### Your objective
Looking through the listing that follows, count every line with the string "computer" and state the number alone.

### Provided records
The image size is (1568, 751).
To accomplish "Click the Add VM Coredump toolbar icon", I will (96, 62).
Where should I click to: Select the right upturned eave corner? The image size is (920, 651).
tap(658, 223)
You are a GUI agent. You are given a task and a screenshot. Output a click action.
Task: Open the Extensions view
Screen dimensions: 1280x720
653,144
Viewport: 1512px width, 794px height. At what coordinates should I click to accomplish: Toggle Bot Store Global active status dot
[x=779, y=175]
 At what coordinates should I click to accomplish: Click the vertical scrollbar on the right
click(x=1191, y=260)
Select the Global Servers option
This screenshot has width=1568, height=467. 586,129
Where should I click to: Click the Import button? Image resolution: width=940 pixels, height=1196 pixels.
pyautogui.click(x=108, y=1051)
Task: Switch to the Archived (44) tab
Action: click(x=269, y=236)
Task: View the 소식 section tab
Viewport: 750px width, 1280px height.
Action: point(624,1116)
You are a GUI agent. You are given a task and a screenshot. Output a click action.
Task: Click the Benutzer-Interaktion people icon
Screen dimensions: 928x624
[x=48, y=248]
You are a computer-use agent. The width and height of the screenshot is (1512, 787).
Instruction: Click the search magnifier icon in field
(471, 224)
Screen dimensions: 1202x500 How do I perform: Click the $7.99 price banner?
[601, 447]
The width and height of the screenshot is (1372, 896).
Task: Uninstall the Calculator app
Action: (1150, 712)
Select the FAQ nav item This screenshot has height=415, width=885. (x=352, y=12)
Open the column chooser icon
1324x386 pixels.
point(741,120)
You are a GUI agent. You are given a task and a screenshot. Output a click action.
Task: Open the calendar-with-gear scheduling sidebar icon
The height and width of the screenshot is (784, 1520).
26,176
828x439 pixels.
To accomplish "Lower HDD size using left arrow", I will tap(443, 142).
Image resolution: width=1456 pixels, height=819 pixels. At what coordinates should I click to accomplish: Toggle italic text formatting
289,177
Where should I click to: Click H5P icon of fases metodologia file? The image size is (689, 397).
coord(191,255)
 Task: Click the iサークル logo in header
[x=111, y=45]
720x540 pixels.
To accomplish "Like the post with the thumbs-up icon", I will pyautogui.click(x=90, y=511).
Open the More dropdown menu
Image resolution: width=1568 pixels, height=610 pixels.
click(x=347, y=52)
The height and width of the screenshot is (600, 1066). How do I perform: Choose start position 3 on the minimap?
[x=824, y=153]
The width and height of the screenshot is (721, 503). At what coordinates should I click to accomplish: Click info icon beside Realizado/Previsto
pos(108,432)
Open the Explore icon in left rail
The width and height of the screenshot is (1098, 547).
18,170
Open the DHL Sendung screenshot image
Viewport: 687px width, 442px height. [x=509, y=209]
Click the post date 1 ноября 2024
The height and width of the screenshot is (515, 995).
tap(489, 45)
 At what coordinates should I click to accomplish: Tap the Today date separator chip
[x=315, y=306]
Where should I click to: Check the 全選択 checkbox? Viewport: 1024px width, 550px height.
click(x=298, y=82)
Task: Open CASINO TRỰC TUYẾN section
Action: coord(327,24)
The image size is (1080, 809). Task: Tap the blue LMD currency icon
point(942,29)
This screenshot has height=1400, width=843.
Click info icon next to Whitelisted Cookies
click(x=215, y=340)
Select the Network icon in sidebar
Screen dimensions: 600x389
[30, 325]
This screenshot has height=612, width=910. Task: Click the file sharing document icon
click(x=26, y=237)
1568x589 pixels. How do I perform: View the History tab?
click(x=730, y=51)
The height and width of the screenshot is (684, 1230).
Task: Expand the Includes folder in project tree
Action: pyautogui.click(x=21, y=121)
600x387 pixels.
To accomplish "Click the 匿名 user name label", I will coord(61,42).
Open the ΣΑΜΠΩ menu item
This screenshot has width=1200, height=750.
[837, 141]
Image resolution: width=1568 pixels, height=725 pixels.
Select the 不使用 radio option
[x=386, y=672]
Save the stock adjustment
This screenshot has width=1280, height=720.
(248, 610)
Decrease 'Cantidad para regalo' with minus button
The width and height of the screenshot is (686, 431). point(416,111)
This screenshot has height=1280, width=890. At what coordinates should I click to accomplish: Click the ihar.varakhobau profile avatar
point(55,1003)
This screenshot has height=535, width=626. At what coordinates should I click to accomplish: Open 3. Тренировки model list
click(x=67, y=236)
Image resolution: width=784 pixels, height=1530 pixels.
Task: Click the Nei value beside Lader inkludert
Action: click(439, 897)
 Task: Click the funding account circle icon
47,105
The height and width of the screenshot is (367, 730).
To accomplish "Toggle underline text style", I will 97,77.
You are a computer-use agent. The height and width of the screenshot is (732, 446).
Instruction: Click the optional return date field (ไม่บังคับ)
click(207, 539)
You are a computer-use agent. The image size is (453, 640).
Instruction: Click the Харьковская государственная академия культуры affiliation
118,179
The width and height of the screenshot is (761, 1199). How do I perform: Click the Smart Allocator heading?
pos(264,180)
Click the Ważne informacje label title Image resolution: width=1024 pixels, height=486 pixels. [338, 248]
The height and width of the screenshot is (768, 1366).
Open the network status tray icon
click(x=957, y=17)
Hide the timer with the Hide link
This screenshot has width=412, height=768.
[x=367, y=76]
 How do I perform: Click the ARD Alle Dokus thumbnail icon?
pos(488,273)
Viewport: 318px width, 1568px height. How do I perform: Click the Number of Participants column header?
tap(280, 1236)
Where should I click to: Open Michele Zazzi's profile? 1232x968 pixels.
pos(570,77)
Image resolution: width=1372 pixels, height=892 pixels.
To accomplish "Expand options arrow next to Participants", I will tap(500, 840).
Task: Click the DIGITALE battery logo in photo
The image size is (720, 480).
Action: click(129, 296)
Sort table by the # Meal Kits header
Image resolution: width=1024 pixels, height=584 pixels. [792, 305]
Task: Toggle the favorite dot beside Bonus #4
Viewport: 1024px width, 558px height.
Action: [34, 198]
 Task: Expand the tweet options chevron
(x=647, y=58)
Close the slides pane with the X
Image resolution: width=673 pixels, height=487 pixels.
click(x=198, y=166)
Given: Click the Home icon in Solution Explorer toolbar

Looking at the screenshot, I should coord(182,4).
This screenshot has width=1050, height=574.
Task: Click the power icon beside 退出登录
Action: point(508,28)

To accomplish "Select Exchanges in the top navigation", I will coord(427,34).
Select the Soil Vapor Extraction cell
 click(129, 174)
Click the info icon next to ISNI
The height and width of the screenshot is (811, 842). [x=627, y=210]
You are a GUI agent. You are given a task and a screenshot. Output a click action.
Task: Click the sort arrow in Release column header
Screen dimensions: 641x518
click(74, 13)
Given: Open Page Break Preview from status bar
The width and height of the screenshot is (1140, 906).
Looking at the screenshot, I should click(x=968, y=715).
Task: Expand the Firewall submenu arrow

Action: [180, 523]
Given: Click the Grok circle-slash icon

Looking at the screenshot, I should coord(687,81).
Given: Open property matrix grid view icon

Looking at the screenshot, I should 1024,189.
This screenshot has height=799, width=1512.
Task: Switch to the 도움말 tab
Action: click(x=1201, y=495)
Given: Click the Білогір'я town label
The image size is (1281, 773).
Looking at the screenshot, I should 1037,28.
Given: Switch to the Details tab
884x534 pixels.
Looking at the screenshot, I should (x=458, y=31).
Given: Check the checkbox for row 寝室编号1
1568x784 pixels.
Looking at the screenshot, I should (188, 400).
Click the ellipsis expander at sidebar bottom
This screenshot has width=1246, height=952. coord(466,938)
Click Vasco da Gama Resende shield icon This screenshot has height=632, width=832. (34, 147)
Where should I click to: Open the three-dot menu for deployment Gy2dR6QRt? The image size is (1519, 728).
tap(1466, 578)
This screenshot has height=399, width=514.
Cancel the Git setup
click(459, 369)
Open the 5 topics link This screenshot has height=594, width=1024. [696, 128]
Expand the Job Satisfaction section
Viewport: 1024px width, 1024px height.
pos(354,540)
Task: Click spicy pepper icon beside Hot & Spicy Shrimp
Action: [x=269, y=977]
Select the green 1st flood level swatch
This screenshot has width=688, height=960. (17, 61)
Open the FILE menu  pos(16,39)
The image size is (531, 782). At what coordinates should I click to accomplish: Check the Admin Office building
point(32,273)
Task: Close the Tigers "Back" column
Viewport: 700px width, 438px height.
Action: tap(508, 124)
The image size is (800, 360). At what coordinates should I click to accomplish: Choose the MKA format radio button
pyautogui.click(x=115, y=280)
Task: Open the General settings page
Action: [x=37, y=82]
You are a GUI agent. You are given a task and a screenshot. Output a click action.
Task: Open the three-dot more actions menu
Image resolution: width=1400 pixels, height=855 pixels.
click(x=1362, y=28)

### Exercise answer
3